2025’s exploited vendors followed the same pattern we observed last year, with big tech experiencing the most zero-day exploitation and security vendors following directly behind. Big tech companies continue to dominate the user base for consumer products, making them prime targets for exploitation, particularly in desktop OSs, browsers and mobile systems. Cisco and Fortinet remain commonly targeted networking and security vendors, while Ivanti and VMware continue to see exploitation that reflects the high value threat actors place on VPNs and virtualization platforms.
We observed 20 vendors who were exploited by just one zero-day each, further demonstrating threat actors’ success in targeting varying vendors and products to find successful footholds in desired targets.

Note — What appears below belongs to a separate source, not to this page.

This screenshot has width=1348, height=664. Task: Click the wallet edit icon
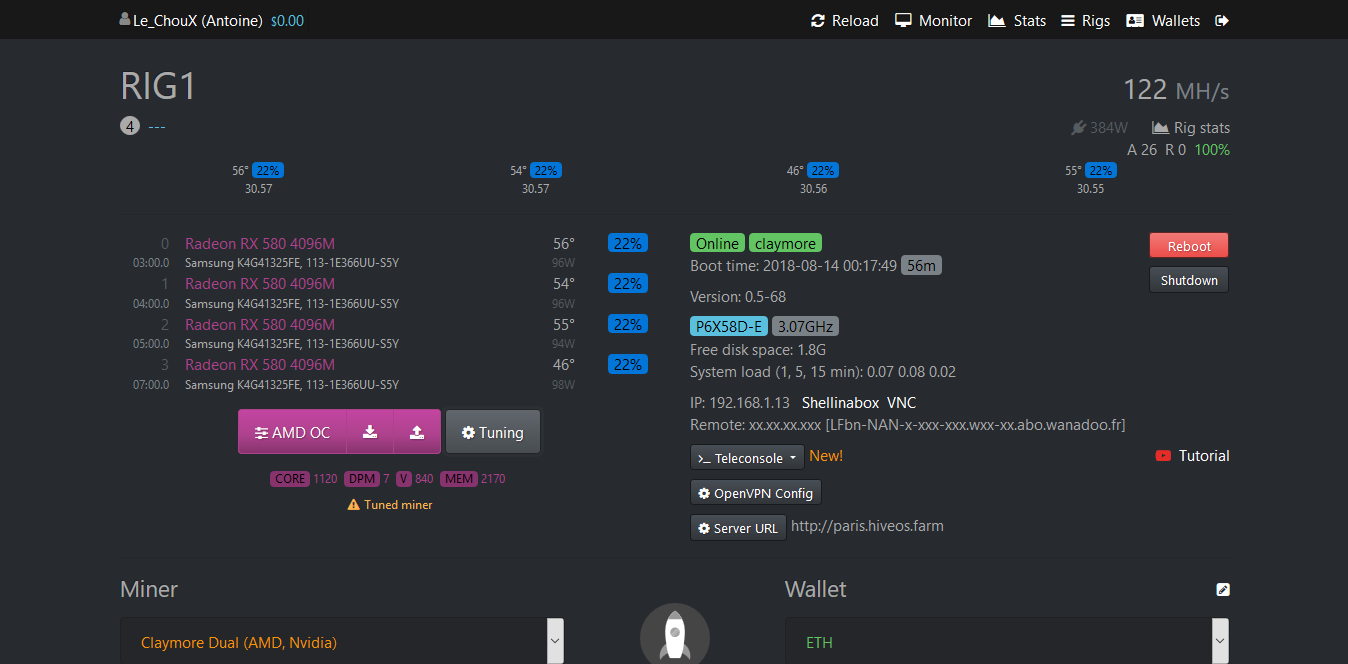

Types of Exploited Vulnerabilities
As observed in prior years, zero-day exploitation was primarily used to achieve remote code execution, followed by gaining privilege escalation. These were especially common consequences in observed exploitation of big tech and security vendors. Both code execution and unauthorized access were common goals of network and edge infrastructure exploitation, displaying the advantage of exploiting high-privilege assets with widespread reach across systems and networks.
2025 saw an array of both structural design flaws and pervasive implementation issues, exemplifying the omnipresence of known, yet prolific, problems.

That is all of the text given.